◆ Task: With both ends included, repeat exactly the lines of the entries below from the one containing "How do I perform: Open" down to the one containing "1024x861 pixels.", and no others.

[Stored items]
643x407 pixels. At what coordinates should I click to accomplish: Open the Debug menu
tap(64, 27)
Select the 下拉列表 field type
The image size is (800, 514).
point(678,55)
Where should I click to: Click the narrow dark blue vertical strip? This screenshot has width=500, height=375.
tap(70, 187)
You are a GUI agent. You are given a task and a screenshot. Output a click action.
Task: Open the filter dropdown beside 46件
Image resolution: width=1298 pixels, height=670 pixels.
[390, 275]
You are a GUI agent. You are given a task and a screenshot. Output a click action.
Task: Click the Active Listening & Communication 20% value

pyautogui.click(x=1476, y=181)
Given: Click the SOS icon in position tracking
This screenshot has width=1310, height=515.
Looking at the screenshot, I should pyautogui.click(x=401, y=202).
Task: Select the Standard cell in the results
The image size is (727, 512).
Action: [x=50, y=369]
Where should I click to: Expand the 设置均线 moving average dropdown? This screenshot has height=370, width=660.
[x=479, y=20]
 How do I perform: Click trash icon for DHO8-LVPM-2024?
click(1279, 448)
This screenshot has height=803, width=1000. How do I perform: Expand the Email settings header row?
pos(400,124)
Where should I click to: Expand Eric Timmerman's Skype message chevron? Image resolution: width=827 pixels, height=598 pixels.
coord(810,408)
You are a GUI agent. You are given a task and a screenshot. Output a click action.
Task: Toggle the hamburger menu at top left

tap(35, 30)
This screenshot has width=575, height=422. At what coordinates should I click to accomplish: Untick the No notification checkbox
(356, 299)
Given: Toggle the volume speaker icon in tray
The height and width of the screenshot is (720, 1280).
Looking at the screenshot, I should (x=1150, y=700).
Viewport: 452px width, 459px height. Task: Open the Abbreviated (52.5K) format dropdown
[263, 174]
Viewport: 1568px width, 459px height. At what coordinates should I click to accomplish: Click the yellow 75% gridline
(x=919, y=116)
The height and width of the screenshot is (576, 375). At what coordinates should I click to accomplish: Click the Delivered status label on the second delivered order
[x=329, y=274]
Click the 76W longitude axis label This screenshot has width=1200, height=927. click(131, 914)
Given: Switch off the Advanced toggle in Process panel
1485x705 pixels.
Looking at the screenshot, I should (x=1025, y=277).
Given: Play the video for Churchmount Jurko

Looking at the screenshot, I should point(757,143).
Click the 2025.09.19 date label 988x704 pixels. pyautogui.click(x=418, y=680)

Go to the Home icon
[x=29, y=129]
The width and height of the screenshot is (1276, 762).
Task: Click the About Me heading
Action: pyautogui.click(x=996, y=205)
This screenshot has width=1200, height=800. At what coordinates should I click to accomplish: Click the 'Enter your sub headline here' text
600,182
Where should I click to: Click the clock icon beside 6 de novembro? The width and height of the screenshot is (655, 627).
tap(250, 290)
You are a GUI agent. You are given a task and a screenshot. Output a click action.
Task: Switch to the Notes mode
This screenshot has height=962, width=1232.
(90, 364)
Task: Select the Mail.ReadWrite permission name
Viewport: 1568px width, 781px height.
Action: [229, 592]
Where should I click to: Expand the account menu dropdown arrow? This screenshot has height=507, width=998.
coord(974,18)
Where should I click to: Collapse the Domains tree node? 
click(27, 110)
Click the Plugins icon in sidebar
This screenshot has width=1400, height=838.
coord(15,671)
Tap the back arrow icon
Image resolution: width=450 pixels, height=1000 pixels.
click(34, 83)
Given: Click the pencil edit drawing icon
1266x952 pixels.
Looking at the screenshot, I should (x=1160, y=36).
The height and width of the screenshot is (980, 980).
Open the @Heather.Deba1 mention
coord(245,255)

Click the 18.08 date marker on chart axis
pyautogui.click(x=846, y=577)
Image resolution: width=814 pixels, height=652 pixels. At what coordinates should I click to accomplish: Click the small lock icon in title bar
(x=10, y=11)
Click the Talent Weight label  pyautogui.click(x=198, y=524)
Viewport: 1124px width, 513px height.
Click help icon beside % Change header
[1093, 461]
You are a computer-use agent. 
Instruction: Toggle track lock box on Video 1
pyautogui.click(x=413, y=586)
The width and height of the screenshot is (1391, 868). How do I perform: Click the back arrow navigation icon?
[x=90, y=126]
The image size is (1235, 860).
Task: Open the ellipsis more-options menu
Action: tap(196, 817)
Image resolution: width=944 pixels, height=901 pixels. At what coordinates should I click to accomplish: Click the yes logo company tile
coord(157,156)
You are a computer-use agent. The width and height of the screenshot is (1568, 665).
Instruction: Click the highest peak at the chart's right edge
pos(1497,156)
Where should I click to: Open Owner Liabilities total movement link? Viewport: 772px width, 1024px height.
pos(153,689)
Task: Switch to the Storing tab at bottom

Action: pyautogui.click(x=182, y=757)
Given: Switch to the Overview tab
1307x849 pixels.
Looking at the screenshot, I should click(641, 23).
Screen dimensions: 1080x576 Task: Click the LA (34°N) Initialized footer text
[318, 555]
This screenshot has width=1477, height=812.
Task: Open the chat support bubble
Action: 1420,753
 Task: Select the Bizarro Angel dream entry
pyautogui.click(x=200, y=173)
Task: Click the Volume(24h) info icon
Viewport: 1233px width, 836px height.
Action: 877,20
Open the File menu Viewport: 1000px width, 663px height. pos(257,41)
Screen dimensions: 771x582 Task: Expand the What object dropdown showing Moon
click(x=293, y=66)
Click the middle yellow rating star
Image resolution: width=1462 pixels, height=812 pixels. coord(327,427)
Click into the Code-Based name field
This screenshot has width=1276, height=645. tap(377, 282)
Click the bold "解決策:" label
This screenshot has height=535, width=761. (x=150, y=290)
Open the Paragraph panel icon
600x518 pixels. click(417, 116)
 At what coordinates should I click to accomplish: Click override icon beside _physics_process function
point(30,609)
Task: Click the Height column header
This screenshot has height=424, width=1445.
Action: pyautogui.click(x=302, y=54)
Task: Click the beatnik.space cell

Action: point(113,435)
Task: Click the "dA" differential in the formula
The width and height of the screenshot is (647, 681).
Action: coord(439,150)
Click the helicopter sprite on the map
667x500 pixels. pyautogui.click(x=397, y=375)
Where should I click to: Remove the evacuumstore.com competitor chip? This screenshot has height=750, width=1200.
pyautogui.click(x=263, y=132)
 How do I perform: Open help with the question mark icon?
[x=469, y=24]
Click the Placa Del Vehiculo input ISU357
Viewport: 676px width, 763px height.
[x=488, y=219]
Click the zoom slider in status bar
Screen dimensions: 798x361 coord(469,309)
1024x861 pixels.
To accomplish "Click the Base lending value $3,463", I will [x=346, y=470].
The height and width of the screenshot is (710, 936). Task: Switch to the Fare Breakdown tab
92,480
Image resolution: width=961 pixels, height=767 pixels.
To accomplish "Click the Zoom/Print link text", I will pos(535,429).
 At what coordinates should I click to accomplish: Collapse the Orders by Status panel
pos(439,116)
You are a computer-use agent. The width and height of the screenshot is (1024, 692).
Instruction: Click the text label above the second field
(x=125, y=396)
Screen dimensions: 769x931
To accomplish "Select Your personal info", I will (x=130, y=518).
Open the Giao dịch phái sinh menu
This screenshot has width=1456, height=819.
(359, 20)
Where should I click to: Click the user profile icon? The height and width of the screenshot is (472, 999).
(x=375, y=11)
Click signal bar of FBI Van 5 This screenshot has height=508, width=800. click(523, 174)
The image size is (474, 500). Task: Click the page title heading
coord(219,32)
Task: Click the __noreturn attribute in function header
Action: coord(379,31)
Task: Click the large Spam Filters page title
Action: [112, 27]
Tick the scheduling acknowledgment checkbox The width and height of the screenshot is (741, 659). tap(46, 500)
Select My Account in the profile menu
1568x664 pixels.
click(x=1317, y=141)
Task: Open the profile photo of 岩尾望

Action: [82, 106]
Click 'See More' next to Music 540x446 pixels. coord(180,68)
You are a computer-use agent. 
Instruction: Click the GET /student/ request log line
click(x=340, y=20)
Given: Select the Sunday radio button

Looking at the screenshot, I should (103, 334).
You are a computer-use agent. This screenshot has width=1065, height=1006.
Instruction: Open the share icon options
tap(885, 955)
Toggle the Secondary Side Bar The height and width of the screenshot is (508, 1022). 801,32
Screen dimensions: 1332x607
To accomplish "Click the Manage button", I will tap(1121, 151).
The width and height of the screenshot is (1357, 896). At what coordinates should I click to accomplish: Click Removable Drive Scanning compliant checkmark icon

◆ Answer box:
 How do I perform: Open help with the question mark icon?
[x=469, y=24]
Click the Placa Del Vehiculo input ISU357
Viewport: 676px width, 763px height.
[x=488, y=219]
Click the zoom slider in status bar
Screen dimensions: 798x361 coord(469,309)
1024x861 pixels.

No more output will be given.